### Data shown
━━━━━━━━━━━━━━━━━━━━━━━━━━━━━━

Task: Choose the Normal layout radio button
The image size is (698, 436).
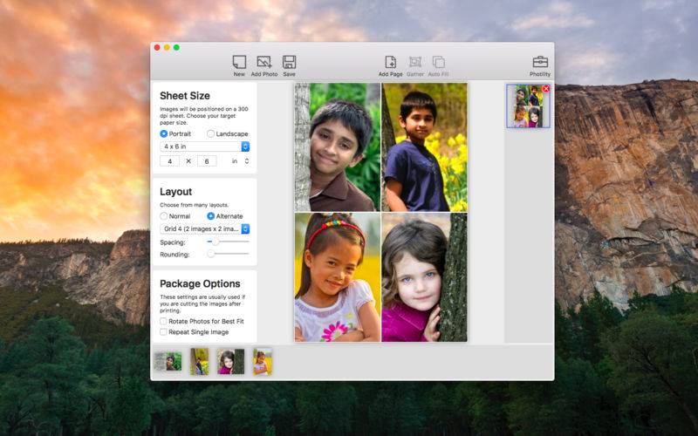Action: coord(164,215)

━━━━━━━━━━━━━━━━━━━━━━━━━━━━━━

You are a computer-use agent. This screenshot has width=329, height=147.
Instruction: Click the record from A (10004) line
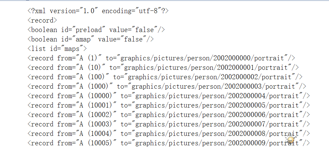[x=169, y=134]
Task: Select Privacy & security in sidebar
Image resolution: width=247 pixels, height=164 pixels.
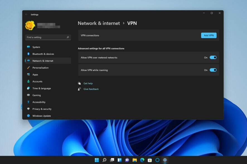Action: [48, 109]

━━━━━━━━━━━━━━━━━━━━━━━━━━━━━━

Among the lines above, which ones hold the string "Task"? Show them.

### Answer section
Task: Choose the Normal layout radio button
Task: Select Privacy & security in sidebar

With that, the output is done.